Page extract
= = =

Lasso Regression (L1)¶
Formula¶
\[\n\hat{\beta}=\arg\min_\beta \|y-X\beta\|_2^2 + \lambda\|\beta\|_1\n\]
Parameters¶
- \(X,y\): data and targets
- \(\beta\): coefficients
- \(\lambda\): regularization strength
- \(\alpha\): L1/L2 mixing weight (elastic net only)
What it means¶
Adds an L1 penalty, which can drive some coefficients exactly to zero and perform feature selection.
What it's used for¶
- Sparse linear models.
- Feature selection when many weak features exist.
Key properties¶
- Can produce exact zeros.
- Solution path changes with \(\lambda\) and feature scaling.
Common gotchas¶
- With highly correlated features, lasso may choose one arbitrarily.
- Do not treat selected features as stable without resampling checks.

= = =

[Element and text position data]
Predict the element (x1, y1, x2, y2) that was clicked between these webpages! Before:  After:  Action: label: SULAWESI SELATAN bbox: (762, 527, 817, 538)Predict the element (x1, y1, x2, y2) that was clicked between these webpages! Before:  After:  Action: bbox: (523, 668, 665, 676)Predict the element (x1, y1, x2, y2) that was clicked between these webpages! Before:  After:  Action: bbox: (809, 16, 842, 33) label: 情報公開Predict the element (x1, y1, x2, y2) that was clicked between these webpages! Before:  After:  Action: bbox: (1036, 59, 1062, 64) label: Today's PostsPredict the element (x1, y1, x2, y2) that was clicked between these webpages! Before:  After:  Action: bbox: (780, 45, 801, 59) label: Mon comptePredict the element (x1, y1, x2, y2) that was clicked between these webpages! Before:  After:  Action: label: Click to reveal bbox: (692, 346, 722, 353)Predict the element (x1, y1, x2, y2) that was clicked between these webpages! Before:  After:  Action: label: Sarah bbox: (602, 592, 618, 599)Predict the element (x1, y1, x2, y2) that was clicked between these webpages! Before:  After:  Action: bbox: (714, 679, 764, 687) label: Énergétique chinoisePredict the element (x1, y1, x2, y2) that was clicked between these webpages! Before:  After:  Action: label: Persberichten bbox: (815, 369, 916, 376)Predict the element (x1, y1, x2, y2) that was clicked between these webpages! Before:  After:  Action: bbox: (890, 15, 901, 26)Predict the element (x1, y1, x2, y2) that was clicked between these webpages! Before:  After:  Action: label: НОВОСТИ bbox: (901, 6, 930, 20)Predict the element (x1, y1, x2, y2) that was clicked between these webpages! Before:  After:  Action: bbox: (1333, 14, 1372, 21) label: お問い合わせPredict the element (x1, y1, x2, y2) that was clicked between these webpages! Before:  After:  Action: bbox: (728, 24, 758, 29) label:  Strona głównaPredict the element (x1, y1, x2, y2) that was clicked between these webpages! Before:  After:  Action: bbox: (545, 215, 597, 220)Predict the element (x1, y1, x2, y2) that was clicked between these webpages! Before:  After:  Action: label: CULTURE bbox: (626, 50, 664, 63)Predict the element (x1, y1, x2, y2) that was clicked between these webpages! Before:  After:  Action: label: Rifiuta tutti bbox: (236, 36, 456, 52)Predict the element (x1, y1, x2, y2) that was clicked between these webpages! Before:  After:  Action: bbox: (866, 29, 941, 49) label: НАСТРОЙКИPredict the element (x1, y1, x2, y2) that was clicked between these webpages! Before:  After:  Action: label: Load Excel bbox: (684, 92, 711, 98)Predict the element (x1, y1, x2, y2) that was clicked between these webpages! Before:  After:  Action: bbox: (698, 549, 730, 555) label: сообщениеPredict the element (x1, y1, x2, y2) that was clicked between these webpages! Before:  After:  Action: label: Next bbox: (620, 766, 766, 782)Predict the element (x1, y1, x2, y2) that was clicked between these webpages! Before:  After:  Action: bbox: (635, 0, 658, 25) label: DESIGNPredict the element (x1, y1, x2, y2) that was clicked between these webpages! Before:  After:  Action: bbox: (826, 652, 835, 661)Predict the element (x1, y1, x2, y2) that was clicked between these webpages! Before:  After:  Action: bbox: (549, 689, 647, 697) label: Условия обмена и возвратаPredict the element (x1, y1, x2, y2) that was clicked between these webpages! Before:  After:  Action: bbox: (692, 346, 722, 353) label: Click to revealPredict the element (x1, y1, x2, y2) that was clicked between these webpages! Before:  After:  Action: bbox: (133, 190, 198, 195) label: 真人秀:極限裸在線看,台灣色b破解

= = =

Instructions to follow
Transcribe the passage of the Lasso regression page starting with "What it means¶" and going on through "produce exact zeros.". The listing is distinct material, separate from the Lasso regression page.

Task response
What it means¶
Adds an L1 penalty, which can drive some coefficients exactly to zero and perform feature selection.
What it's used for¶
- Sparse linear models.
- Feature selection when many weak features exist.
Key properties¶
- Can produce exact zeros.